» **Aim of the task**
Reproduce the records verbatim, starting at the very beginning and running through the line that contains "768, 865, 776)".

» **Data to process**
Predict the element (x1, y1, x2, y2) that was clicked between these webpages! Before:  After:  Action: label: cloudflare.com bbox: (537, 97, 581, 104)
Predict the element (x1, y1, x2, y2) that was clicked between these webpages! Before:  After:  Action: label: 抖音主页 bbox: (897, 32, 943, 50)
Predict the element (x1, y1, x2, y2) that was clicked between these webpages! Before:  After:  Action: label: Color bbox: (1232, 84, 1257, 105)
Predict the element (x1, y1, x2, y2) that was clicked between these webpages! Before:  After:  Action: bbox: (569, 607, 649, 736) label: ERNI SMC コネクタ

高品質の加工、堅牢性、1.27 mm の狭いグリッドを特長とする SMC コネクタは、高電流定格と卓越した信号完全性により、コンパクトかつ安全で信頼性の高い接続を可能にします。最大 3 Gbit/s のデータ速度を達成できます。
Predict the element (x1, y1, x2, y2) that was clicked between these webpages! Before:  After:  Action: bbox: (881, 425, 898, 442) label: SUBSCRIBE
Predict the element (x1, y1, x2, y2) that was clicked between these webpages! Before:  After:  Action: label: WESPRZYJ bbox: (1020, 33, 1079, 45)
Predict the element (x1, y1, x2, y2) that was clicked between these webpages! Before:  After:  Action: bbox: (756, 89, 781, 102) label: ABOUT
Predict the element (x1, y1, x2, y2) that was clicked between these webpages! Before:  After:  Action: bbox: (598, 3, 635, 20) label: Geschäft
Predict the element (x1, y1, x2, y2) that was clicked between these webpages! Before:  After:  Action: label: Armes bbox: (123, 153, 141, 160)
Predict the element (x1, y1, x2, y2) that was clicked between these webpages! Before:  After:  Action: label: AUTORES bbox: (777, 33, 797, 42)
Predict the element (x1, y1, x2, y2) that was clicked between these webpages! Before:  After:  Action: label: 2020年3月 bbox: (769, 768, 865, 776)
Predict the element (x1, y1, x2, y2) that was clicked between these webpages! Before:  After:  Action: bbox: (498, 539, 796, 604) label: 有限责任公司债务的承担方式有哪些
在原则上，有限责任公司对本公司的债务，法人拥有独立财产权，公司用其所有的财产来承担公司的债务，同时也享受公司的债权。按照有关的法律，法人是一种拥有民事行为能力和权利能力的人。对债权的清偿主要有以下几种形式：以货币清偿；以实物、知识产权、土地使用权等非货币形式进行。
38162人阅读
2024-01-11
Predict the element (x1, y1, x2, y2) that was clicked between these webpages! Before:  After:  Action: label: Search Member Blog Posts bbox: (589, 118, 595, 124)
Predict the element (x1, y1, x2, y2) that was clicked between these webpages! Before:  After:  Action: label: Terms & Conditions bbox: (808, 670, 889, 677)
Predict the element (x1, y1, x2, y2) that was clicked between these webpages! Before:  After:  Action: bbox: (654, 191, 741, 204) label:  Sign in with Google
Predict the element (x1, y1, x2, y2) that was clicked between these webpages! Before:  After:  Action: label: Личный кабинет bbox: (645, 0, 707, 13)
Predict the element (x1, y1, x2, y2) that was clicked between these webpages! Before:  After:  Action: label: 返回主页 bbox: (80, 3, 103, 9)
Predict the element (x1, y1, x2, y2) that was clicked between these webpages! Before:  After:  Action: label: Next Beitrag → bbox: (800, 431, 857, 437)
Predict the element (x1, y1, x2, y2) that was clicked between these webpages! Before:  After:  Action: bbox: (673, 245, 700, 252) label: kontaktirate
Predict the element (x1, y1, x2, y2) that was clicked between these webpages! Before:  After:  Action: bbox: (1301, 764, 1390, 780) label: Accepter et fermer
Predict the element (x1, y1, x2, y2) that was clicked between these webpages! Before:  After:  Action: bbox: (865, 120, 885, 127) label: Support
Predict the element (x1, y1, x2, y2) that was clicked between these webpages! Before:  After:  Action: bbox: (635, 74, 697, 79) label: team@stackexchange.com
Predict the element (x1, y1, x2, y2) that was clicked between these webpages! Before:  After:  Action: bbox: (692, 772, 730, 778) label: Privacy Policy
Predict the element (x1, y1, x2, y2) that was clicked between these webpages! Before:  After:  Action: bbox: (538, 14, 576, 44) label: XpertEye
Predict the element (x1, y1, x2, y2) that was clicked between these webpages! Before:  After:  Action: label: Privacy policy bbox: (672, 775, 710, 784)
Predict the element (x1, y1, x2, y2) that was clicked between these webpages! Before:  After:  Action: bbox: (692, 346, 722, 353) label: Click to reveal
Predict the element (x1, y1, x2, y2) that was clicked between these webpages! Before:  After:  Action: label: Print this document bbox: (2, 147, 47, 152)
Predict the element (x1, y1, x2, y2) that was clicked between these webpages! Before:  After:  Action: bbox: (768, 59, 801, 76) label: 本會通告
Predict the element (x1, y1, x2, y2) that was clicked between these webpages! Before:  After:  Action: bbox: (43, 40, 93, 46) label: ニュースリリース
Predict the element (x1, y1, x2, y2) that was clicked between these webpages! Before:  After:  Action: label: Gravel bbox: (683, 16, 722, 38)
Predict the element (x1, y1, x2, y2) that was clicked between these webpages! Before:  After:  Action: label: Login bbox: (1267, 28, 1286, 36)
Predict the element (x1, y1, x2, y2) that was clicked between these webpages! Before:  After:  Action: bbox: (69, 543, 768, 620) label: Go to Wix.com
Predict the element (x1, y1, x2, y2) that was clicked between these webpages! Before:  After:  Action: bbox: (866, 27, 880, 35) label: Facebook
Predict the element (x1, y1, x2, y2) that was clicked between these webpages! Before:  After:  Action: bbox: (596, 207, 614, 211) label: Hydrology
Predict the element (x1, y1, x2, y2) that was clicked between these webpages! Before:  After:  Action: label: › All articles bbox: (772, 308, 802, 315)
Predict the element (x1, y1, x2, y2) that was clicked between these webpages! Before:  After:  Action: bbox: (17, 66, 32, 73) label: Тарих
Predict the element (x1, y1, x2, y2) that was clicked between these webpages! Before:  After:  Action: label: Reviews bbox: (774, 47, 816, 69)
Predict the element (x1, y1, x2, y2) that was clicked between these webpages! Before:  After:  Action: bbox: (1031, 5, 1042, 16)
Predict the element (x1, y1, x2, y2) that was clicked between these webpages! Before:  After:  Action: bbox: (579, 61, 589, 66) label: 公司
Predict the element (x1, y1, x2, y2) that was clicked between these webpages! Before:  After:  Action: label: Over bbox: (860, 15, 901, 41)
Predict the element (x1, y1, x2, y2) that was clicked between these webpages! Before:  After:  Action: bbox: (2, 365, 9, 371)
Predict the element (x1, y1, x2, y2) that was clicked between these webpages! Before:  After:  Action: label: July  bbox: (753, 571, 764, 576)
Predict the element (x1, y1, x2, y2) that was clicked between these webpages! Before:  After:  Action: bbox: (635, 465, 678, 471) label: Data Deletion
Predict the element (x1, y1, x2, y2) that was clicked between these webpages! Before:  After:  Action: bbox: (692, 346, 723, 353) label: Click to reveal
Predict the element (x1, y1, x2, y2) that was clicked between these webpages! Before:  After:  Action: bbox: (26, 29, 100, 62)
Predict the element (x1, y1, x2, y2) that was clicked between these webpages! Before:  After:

» **Answer in full**
Predict the element (x1, y1, x2, y2) that was clicked between these webpages! Before:  After:  Action: label: cloudflare.com bbox: (537, 97, 581, 104)
Predict the element (x1, y1, x2, y2) that was clicked between these webpages! Before:  After:  Action: label: 抖音主页 bbox: (897, 32, 943, 50)
Predict the element (x1, y1, x2, y2) that was clicked between these webpages! Before:  After:  Action: label: Color bbox: (1232, 84, 1257, 105)
Predict the element (x1, y1, x2, y2) that was clicked between these webpages! Before:  After:  Action: bbox: (569, 607, 649, 736) label: ERNI SMC コネクタ

高品質の加工、堅牢性、1.27 mm の狭いグリッドを特長とする SMC コネクタは、高電流定格と卓越した信号完全性により、コンパクトかつ安全で信頼性の高い接続を可能にします。最大 3 Gbit/s のデータ速度を達成できます。
Predict the element (x1, y1, x2, y2) that was clicked between these webpages! Before:  After:  Action: bbox: (881, 425, 898, 442) label: SUBSCRIBE
Predict the element (x1, y1, x2, y2) that was clicked between these webpages! Before:  After:  Action: label: WESPRZYJ bbox: (1020, 33, 1079, 45)
Predict the element (x1, y1, x2, y2) that was clicked between these webpages! Before:  After:  Action: bbox: (756, 89, 781, 102) label: ABOUT
Predict the element (x1, y1, x2, y2) that was clicked between these webpages! Before:  After:  Action: bbox: (598, 3, 635, 20) label: Geschäft
Predict the element (x1, y1, x2, y2) that was clicked between these webpages! Before:  After:  Action: label: Armes bbox: (123, 153, 141, 160)
Predict the element (x1, y1, x2, y2) that was clicked between these webpages! Before:  After:  Action: label: AUTORES bbox: (777, 33, 797, 42)
Predict the element (x1, y1, x2, y2) that was clicked between these webpages! Before:  After:  Action: label: 2020年3月 bbox: (769, 768, 865, 776)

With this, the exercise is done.